PROBLEM TO WORK ON:
An accurate, complete copy of the records below is required.

· · · · ·

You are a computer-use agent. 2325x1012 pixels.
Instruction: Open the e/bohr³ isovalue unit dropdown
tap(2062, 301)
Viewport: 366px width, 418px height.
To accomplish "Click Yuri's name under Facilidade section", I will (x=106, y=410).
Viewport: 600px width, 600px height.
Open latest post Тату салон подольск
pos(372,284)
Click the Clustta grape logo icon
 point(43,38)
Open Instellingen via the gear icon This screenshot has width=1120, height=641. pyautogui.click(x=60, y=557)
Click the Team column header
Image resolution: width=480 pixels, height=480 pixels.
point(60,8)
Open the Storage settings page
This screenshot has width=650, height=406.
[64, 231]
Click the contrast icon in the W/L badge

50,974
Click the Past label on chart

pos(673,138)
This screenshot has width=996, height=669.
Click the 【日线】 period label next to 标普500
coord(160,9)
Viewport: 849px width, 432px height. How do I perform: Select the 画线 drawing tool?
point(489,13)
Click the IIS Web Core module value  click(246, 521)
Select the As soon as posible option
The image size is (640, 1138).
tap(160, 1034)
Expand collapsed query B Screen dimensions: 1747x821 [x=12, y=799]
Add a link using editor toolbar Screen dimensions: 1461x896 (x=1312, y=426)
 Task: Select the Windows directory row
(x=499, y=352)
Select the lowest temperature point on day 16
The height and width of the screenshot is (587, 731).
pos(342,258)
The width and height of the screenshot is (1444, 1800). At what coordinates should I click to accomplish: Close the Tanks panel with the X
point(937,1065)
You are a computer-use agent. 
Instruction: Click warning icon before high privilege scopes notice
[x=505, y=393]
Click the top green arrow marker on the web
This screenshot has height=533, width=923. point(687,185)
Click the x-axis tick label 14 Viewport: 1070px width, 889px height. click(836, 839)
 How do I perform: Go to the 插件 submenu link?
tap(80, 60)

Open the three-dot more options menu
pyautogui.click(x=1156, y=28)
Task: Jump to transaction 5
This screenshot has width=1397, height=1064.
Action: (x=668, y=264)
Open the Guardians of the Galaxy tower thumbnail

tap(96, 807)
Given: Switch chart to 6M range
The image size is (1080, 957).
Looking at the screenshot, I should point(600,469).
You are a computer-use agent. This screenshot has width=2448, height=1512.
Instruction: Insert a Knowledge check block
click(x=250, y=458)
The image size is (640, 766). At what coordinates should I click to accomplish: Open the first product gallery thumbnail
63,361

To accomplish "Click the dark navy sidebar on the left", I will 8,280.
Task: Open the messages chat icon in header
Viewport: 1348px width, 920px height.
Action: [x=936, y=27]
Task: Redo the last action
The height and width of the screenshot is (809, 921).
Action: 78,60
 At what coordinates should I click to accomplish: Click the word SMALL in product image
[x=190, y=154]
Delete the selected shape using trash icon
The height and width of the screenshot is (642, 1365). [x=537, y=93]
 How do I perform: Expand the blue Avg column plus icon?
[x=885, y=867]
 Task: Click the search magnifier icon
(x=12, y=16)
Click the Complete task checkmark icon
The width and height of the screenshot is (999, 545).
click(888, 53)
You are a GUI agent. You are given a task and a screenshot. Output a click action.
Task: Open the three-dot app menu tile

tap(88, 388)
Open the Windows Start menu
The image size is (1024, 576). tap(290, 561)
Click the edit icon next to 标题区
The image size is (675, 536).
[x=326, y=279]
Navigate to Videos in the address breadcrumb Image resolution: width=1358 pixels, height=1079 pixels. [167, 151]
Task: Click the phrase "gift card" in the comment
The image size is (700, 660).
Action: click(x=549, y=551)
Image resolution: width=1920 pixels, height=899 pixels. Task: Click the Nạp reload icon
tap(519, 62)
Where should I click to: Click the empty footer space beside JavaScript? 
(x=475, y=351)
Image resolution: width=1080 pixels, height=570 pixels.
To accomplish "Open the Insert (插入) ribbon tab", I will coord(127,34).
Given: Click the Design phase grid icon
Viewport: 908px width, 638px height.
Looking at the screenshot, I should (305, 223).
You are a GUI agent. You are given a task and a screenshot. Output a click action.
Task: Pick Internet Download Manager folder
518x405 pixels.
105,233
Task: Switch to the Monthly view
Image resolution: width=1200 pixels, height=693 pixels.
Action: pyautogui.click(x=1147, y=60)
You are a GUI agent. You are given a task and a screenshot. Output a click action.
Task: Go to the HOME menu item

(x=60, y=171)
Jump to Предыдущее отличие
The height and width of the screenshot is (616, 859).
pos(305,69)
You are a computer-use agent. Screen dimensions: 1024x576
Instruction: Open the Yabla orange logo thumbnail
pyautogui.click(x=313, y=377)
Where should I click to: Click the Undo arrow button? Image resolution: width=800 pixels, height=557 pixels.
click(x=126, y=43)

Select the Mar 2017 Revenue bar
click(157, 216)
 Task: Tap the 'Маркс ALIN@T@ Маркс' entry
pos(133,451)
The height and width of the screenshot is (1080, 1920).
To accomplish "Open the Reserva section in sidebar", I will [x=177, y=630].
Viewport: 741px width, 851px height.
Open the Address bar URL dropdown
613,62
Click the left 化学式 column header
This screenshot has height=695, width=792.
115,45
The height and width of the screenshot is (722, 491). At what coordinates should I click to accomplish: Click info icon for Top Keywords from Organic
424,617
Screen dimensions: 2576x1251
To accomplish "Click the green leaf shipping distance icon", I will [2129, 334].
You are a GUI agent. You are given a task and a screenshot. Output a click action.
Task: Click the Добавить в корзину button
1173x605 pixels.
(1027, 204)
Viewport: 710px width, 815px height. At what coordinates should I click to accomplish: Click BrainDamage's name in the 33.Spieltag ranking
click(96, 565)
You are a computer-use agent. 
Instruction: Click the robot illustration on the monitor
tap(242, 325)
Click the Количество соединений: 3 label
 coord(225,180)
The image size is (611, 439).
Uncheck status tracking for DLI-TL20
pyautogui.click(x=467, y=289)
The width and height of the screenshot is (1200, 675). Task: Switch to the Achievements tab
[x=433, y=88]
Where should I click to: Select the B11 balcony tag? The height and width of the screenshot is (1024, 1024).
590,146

· · · · ·

WRITTEN REPLY:
You are a computer-use agent. 2325x1012 pixels.
Instruction: Open the e/bohr³ isovalue unit dropdown
tap(2062, 301)
Viewport: 366px width, 418px height.
To accomplish "Click Yuri's name under Facilidade section", I will (x=106, y=410).
Viewport: 600px width, 600px height.
Open latest post Тату салон подольск
pos(372,284)
Click the Clustta grape logo icon
 point(43,38)
Open Instellingen via the gear icon This screenshot has width=1120, height=641. pyautogui.click(x=60, y=557)
Click the Team column header
Image resolution: width=480 pixels, height=480 pixels.
point(60,8)
Open the Storage settings page
This screenshot has width=650, height=406.
[64, 231]
Click the contrast icon in the W/L badge

50,974
Click the Past label on chart

pos(673,138)
This screenshot has width=996, height=669.
Click the 【日线】 period label next to 标普500
coord(160,9)
Viewport: 849px width, 432px height. How do I perform: Select the 画线 drawing tool?
point(489,13)
Click the IIS Web Core module value  click(246, 521)
Select the As soon as posible option
The image size is (640, 1138).
tap(160, 1034)
Expand collapsed query B Screen dimensions: 1747x821 [x=12, y=799]
Add a link using editor toolbar Screen dimensions: 1461x896 (x=1312, y=426)
 Task: Select the Windows directory row
(x=499, y=352)
Select the lowest temperature point on day 16
The height and width of the screenshot is (587, 731).
pos(342,258)
The width and height of the screenshot is (1444, 1800). At what coordinates should I click to accomplish: Close the Tanks panel with the X
point(937,1065)
You are a computer-use agent. 
Instruction: Click warning icon before high privilege scopes notice
[x=505, y=393]
Click the top green arrow marker on the web
This screenshot has height=533, width=923. point(687,185)
Click the x-axis tick label 14 Viewport: 1070px width, 889px height. click(836, 839)
 How do I perform: Go to the 插件 submenu link?
tap(80, 60)

Open the three-dot more options menu
pyautogui.click(x=1156, y=28)
Task: Jump to transaction 5
This screenshot has width=1397, height=1064.
Action: (x=668, y=264)
Open the Guardians of the Galaxy tower thumbnail

tap(96, 807)
Given: Switch chart to 6M range
The image size is (1080, 957).
Looking at the screenshot, I should point(600,469).
You are a computer-use agent. This screenshot has width=2448, height=1512.
Instruction: Insert a Knowledge check block
click(x=250, y=458)
The image size is (640, 766). At what coordinates should I click to accomplish: Open the first product gallery thumbnail
63,361

To accomplish "Click the dark navy sidebar on the left", I will 8,280.
Task: Open the messages chat icon in header
Viewport: 1348px width, 920px height.
Action: [x=936, y=27]
Task: Redo the last action
The height and width of the screenshot is (809, 921).
Action: 78,60
 At what coordinates should I click to accomplish: Click the word SMALL in product image
[x=190, y=154]
Delete the selected shape using trash icon
The height and width of the screenshot is (642, 1365). [x=537, y=93]
 How do I perform: Expand the blue Avg column plus icon?
[x=885, y=867]
 Task: Click the search magnifier icon
(x=12, y=16)
Click the Complete task checkmark icon
The width and height of the screenshot is (999, 545).
click(888, 53)
You are a GUI agent. You are given a task and a screenshot. Output a click action.
Task: Open the three-dot app menu tile

tap(88, 388)
Open the Windows Start menu
The image size is (1024, 576). tap(290, 561)
Click the edit icon next to 标题区
The image size is (675, 536).
[x=326, y=279]
Navigate to Videos in the address breadcrumb Image resolution: width=1358 pixels, height=1079 pixels. [167, 151]
Task: Click the phrase "gift card" in the comment
The image size is (700, 660).
Action: click(x=549, y=551)
Image resolution: width=1920 pixels, height=899 pixels. Task: Click the Nạp reload icon
tap(519, 62)
Where should I click to: Click the empty footer space beside JavaScript? 
(x=475, y=351)
Image resolution: width=1080 pixels, height=570 pixels.
To accomplish "Open the Insert (插入) ribbon tab", I will coord(127,34).
Given: Click the Design phase grid icon
Viewport: 908px width, 638px height.
Looking at the screenshot, I should (305, 223).
You are a GUI agent. You are given a task and a screenshot. Output a click action.
Task: Pick Internet Download Manager folder
518x405 pixels.
105,233
Task: Switch to the Monthly view
Image resolution: width=1200 pixels, height=693 pixels.
Action: pyautogui.click(x=1147, y=60)
You are a GUI agent. You are given a task and a screenshot. Output a click action.
Task: Go to the HOME menu item

(x=60, y=171)
Jump to Предыдущее отличие
The height and width of the screenshot is (616, 859).
pos(305,69)
You are a computer-use agent. Screen dimensions: 1024x576
Instruction: Open the Yabla orange logo thumbnail
pyautogui.click(x=313, y=377)
Where should I click to: Click the Undo arrow button? Image resolution: width=800 pixels, height=557 pixels.
click(x=126, y=43)

Select the Mar 2017 Revenue bar
click(157, 216)
 Task: Tap the 'Маркс ALIN@T@ Маркс' entry
pos(133,451)
The height and width of the screenshot is (1080, 1920).
To accomplish "Open the Reserva section in sidebar", I will [x=177, y=630].
Viewport: 741px width, 851px height.
Open the Address bar URL dropdown
613,62
Click the left 化学式 column header
This screenshot has height=695, width=792.
115,45
The height and width of the screenshot is (722, 491). At what coordinates should I click to accomplish: Click info icon for Top Keywords from Organic
424,617
Screen dimensions: 2576x1251
To accomplish "Click the green leaf shipping distance icon", I will [2129, 334].
You are a GUI agent. You are given a task and a screenshot. Output a click action.
Task: Click the Добавить в корзину button
1173x605 pixels.
(1027, 204)
Viewport: 710px width, 815px height. At what coordinates should I click to accomplish: Click BrainDamage's name in the 33.Spieltag ranking
click(96, 565)
You are a computer-use agent. 
Instruction: Click the robot illustration on the monitor
tap(242, 325)
Click the Количество соединений: 3 label
 coord(225,180)
The image size is (611, 439).
Uncheck status tracking for DLI-TL20
pyautogui.click(x=467, y=289)
The width and height of the screenshot is (1200, 675). Task: Switch to the Achievements tab
[x=433, y=88]
Where should I click to: Select the B11 balcony tag? The height and width of the screenshot is (1024, 1024).
590,146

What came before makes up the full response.